MaartenGr / PolyFuzz

Fuzzy string matching, grouping, and evaluation.
https://maartengr.github.io/PolyFuzz/
MIT License
725 stars 68 forks source link

v0.4.0 #35

Closed MaartenGr closed 2 years ago

MaartenGr commented 2 years ago

SentenceTransformers, Gensim, USE, and Spacy

SentenceTransformers

from polyfuzz.models import SentenceEmbeddings
distance_model = SentenceEmbeddings("all-MiniLM-L6-v2")
model = PolyFuzz(distance_model)

Gensim

from polyfuzz.models import GensimEmbeddings
distance_model = GensimEmbeddings("glove-twitter-25")
model = PolyFuzz(distance_model)

USE

from polyfuzz.models import USEEmbeddings
distance_model = USEEmbeddings("https://tfhub.dev/google/universal-sentence-encoder/4")
model = PolyFuzz(distance_model)

Spacy

from polyfuzz.models import SpacyEmbeddings
distance_model = SpacyEmbeddings("en_core_web_md")
model = PolyFuzz(distance_model)

fit, transform, fit_transform

Add fit, transform, and fit_transform in order to use PolyFuzz in production (#34)

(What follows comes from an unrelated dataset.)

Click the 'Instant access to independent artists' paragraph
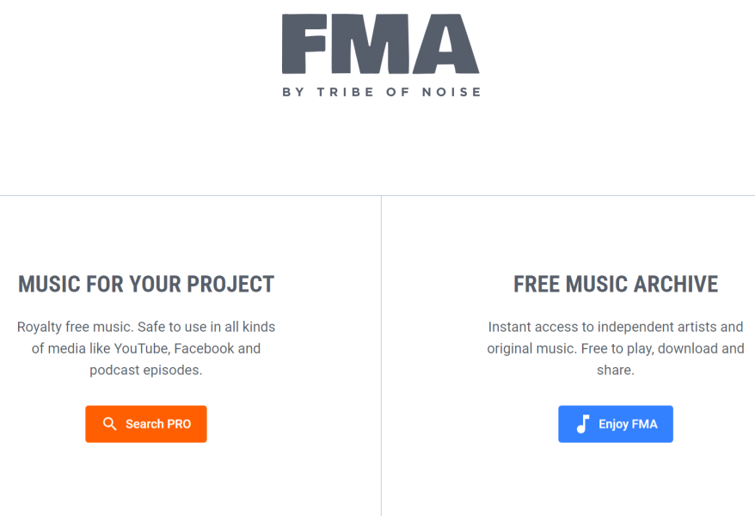 click(616, 348)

from sklearn.datasets import fetch_20newsgroups
from sklearn.feature_extraction.text import CountVectorizer
from polyfuzz import PolyFuzz

train_words = ["apple", "apples", "appl", "recal", "house", "similarity"]
unseen_words = ["apple", "apples", "mouse"]

# Fit
model = PolyFuzz("TF-IDF")
model.fit(train_words)

# Transform
results = model.transform(unseen_words)

In the code above, we fit our TF-IDF model on train_words and use .transform() to match the words in unseen_words to the words that we trained on in train_words.

After fitting our model, we can save it as follows:

model.save("my_model")

Then, we can load our model to be used elsewhere:

from polyfuzz import PolyFuzz

model = PolyFuzz.load("my_model")